═════ Text segment
Scenario 1: Let us assume three classrooms, EC − 1, EC − 2 and EC − 3 consisting of participant PEC− 1, PEC− 2 and PEC− 3 respectively. We take a sample interaction i.e. PEC− 3(speaker) is talking toPEC− 2. Let us observe gaze directions in EC − 1 and EC − 2 as shown in Fig. 14. In EC − 2, PEC− 2 is looking at \(D_{P_{EC-3}} (\)light green arrow). PEC− 2’s video is captured by an ideal camera, \(C_{P_{EC-2}}\) mounted on a semicircular rail enabling the capture of all the frontal perspectives. In EC − 1, PEC− 1 is looking at speaker’s display, \(D_{P_{EC-3}}\) using \(\overrightarrow {dgv} (\)dark green arrow). PEC− 1 can perceive the gaze direction of PEC− 2 on \(D_{P_{EC-2}}\) using \(\overrightarrow {pgv} (\)light green arrow). Problem: Given this interaction, where to position the camera, \(\mathbf {C_{P_{EC-2}}}\) on the rail in EC2 such that in EC1, PEC− 2 on \(\mathbf {D_{P_{EC-2}}}\) appears to look at \(\mathbf {D_{P_{EC-3}}} (\)red arrow denoting virtual gaze vector).

Fig. 14
figure 14

Position \(C_{P_{EC-2}}\) in EC − 2 such that PEC− 1 in EC − 1 observes PEC− 2 on \(D_{P_{EC-2}}\) viewing \(D_{P_{EC-3}}\)

Let us calculate the perspective of \(P_{EC-2} (\overrightarrow {dgv}\) of the camera, \(C_{P_{EC-2}})\) to be displayed on \(D_{P_{EC-2}}\) in EC − 1.

Given:

  1. 1.

    Since, PEC− 3 is talking to PEC− 2, in EC − 2, PEC− 2’s \(\overrightarrow {dgv}\) is oriented towards \(D_{P_{EC-3}}\).

  2. 2.

    PEC− 1 in EC − 1, observes PEC− 2 on display, \(D_{P_{EC-2}}\) with his/her \(\overrightarrow {pgv}\).

  3. 3.
══════════
__What the exercise asks__. Condense the paragraph of the classroom gaze excerpt that begins "Scenario 1: Let us assume three classrooms" into a short list that keeps its main facts.
═════ Data extract
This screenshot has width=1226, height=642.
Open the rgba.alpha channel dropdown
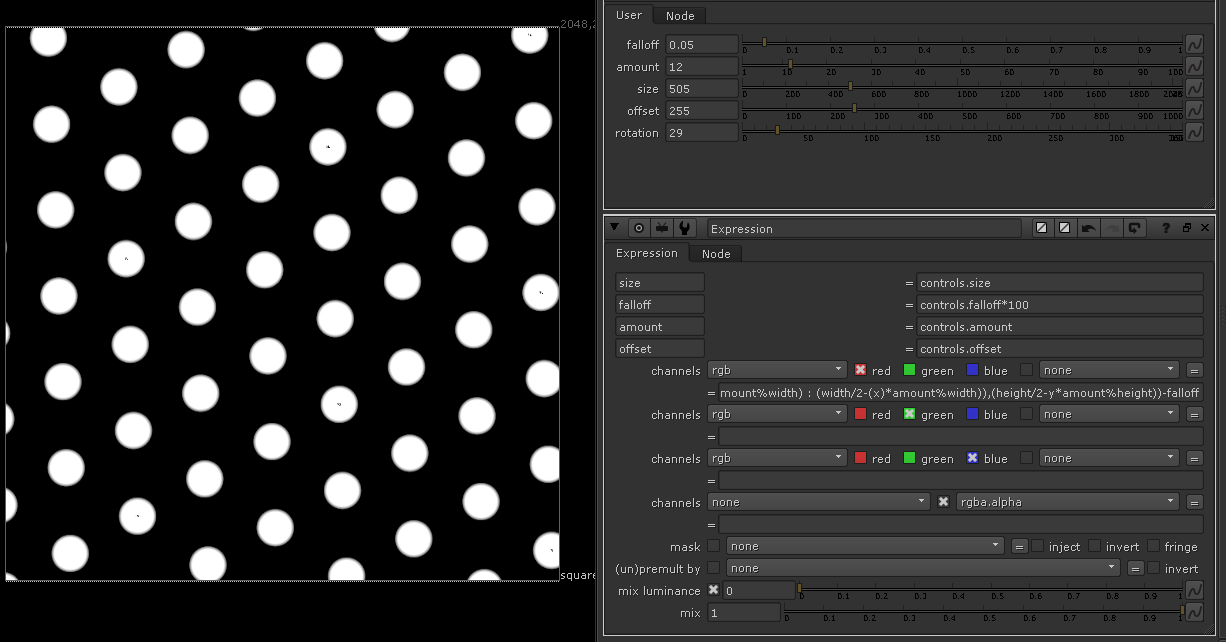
══════════
__Solution to this task__.
- Three classrooms, EC-1, EC-2 and EC-3, hold participants PEC-1, PEC-2 and PEC-3 respectively.
- In the sample interaction, PEC-3 (the speaker) talks to PEC-2, and the gaze directions in EC-1 and EC-2 appear in Fig. 14.
- In EC-2, PEC-2 looks at display D_PEC-3 (light green arrow).
- PEC-2's video is captured by an ideal camera, C_PEC-2, mounted on a semicircular rail that allows capture of all frontal perspectives.
- In EC-1, PEC-1 looks at the speaker's display, D_PEC-3, along dgv (dark green arrow).
- PEC-1 perceives PEC-2's gaze direction on D_PEC-2 along pgv (light green arrow).
- Problem: find the position of camera C_PEC-2 on the rail in EC-2 such that, in EC-1, PEC-2 on D_PEC-2 appears to look at D_PEC-3 (red arrow, the virtual gaze vector).